The formation of concerned citizens groups in his area appears to be an outgrowth of the earlier “awakening in Anbar,” where sheikhs in western Anbar province had turned against al Qaeda, Kershaw said.
The area southeast of Baghdad was once a bastion for Sunni Baath Party members who’d been displaced from high office after the fall of Saddam Hussein’s regime, Kershaw explained. Al Qaeda moved in afterwards, he said, and the terror group struck alliances with the embittered Sunnis.
But, as in Anbar province, Sunnis soon became disillusioned with al Qaeda’s brutal methods and religious philosophy, Kershaw said. The terrorists forced marriages between their leaders and local women and banned smoking and other cherished pastimes, he said.
“In every counterinsurgency, you’re really struggling for the bulk of the people,” Kershaw pointed out. “What we’re trying to do is bring a sustainable, lasting peace to this area. And, to date, the results have been very favorable.”
Iraqi military and civic leaders also are making gains in tamping down the insurgency in the region, Kershaw said, noting cooperation between Iraqi government officials and tribal leaders remains a critical element in effecting stabilization and reconstruction efforts.
“What we’ve done is really remove the perception of this area being ‘the heart of darkness’ for al Qaeda,” Kershaw said.

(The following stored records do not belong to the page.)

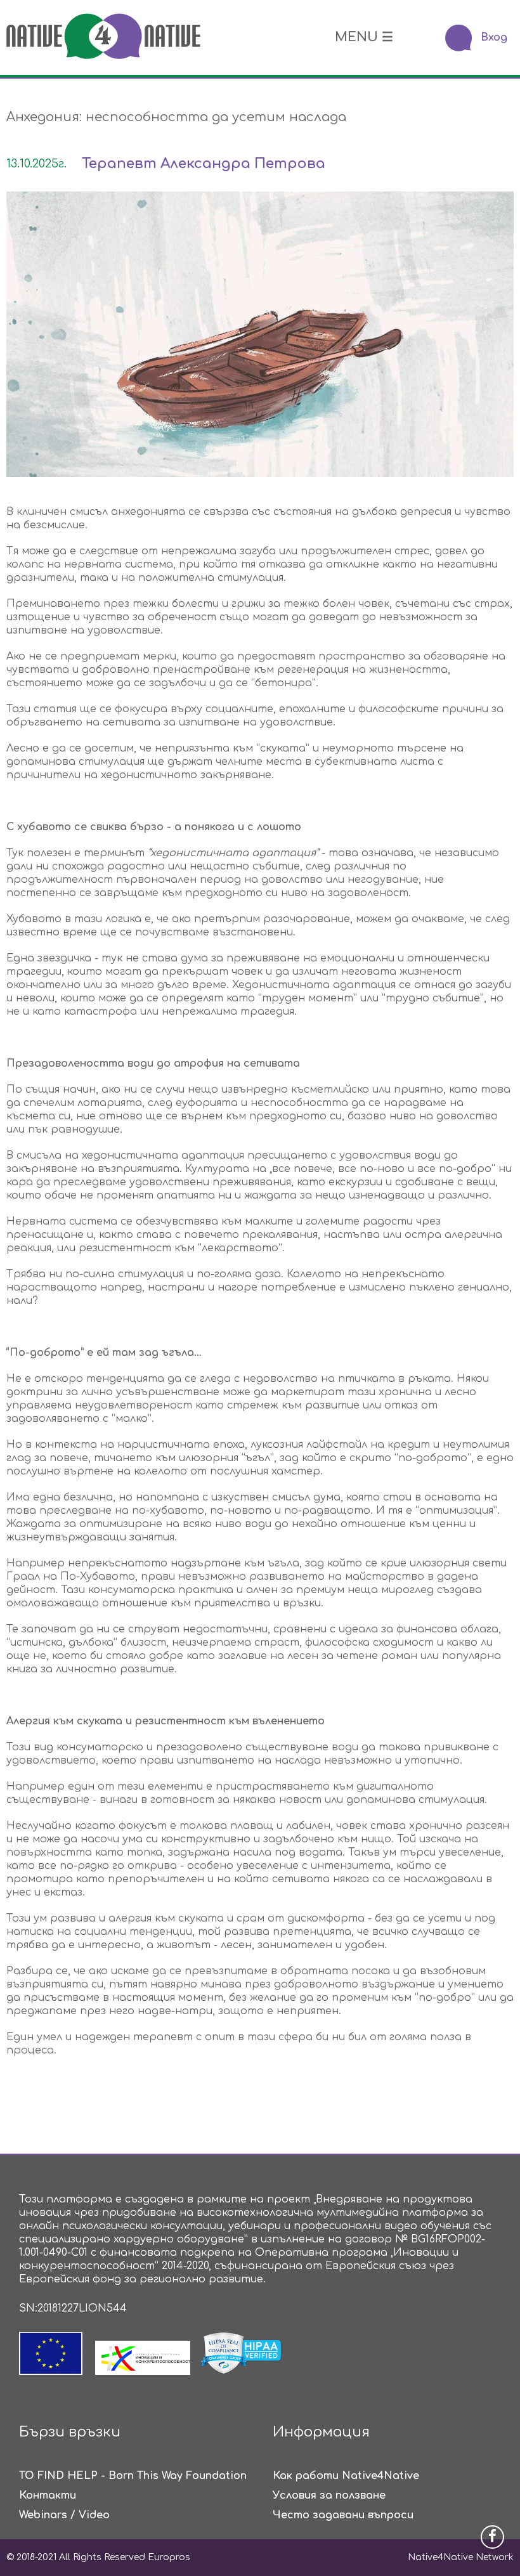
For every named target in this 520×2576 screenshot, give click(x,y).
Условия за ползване (329, 2495)
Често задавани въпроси (343, 2515)
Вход (494, 37)
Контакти (47, 2495)
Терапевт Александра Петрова (203, 163)
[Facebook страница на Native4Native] (492, 2537)
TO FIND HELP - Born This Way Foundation (133, 2476)
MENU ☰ (364, 37)
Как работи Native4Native (346, 2476)
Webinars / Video (64, 2515)
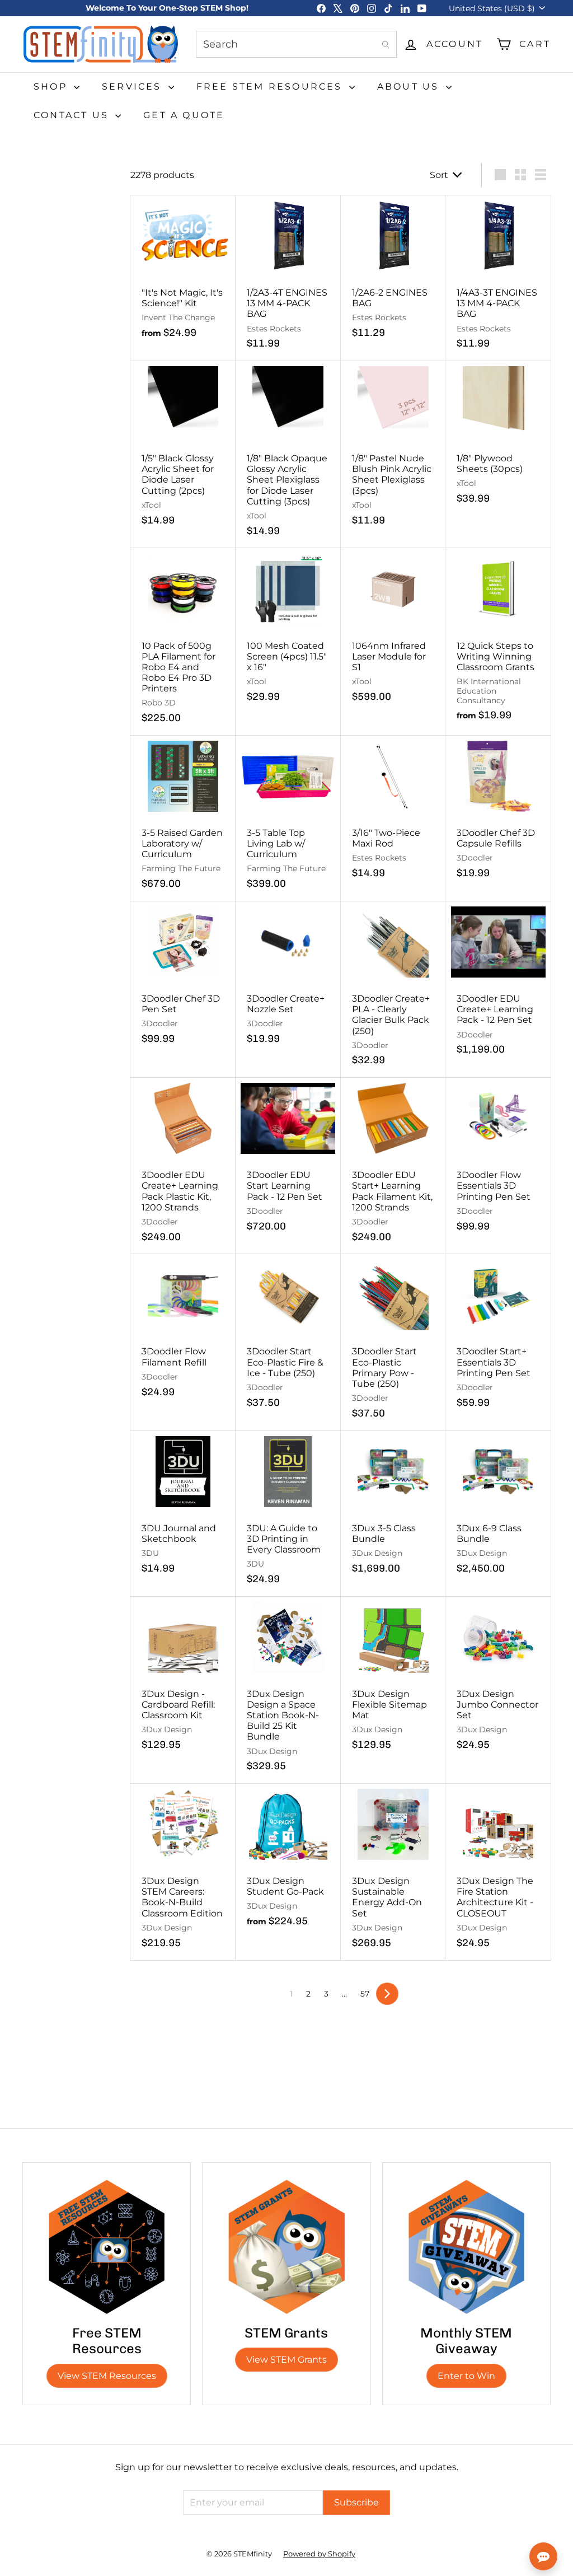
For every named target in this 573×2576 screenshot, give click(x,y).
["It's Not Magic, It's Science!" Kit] (183, 272)
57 (364, 1994)
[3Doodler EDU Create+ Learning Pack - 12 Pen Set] (498, 984)
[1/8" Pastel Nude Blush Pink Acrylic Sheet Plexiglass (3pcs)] (393, 449)
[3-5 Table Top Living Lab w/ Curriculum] (288, 818)
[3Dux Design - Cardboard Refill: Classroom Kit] (183, 1679)
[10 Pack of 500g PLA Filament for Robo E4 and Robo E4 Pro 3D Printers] (183, 641)
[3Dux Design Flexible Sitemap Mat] (393, 1679)
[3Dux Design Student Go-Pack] (288, 1861)
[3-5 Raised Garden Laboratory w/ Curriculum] (183, 818)
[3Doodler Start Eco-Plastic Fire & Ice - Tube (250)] (288, 1337)
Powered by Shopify (319, 2553)
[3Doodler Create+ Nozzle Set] (288, 978)
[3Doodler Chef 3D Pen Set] (183, 978)
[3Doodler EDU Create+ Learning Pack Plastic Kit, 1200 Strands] (183, 1166)
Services (134, 86)
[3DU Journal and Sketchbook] (183, 1508)
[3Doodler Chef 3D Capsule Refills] (498, 813)
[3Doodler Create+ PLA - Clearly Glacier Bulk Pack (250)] (393, 989)
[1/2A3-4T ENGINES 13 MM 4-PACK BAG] (288, 278)
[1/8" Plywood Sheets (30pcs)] (498, 438)
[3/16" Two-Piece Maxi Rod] (393, 813)
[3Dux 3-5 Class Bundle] (393, 1508)
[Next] (387, 1994)
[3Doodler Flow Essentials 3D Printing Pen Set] (498, 1160)
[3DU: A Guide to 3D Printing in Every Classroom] (288, 1514)
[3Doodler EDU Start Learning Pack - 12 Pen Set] (288, 1160)
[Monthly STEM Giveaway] (466, 2246)
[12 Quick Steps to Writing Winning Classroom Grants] (498, 640)
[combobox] (296, 44)
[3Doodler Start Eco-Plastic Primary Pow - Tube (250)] (393, 1342)
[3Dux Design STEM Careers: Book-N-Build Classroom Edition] (183, 1872)
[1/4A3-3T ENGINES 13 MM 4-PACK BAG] (498, 278)
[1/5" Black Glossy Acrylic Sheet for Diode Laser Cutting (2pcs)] (183, 449)
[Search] (385, 44)
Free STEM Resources (271, 86)
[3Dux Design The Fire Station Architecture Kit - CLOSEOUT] (498, 1872)
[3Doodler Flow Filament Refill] (183, 1331)
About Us (410, 86)
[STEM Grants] (286, 2246)
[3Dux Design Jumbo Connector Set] (498, 1679)
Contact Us (73, 115)
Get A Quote (183, 115)
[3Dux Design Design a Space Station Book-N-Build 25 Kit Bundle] (288, 1690)
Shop (52, 86)
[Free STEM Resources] (106, 2246)
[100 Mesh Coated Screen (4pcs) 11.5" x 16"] (288, 631)
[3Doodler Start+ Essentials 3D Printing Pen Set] (498, 1337)
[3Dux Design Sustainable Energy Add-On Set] (393, 1872)
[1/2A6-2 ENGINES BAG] (393, 272)
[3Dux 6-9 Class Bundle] (498, 1508)
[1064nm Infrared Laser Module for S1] (393, 631)
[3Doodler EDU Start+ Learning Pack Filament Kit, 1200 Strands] (393, 1166)
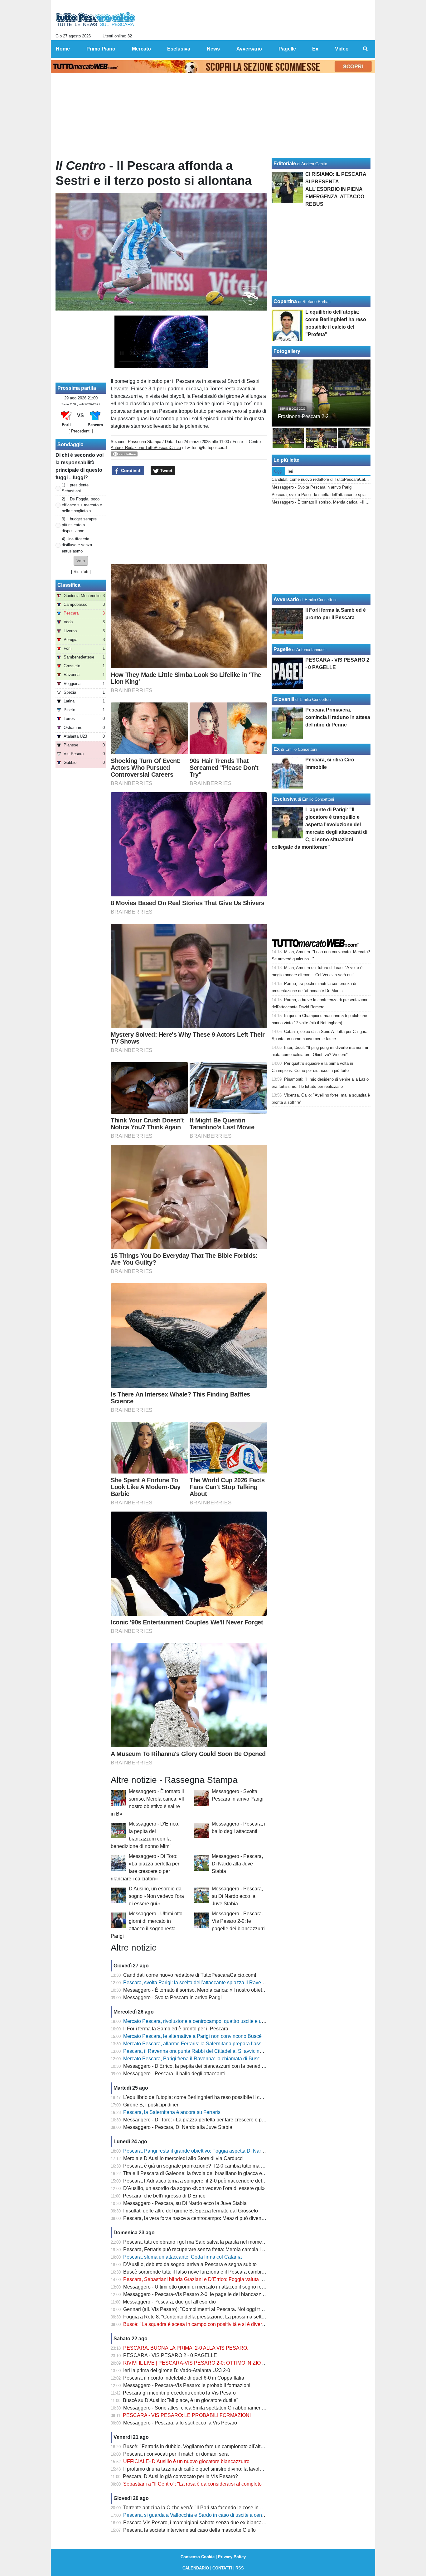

However, the improvement in security hasn’t come cheaply, Kershaw pointed out, noting that 54 of his soldiers have been killed or are missing, and 270 others were wounded during hard fighting against al Qaeda and other insurgents.
Two of Kershaw’s soldiers, Spc. Alex Jimenez, 25, and Pvt. Byron Fouty, 19, remain missing after a May 12 al Qaeda attack near Qarghuli Village. “We’ve been doing everything possible to bring them back before we leave,” Kershaw said, noting that search efforts are ongoing to find the missing soldiers.
Kershaw also saluted his troops for their successful performance of a “tough mission” in Iraq. “Our soldiers have truly performed extraordinarily,” Kershaw said.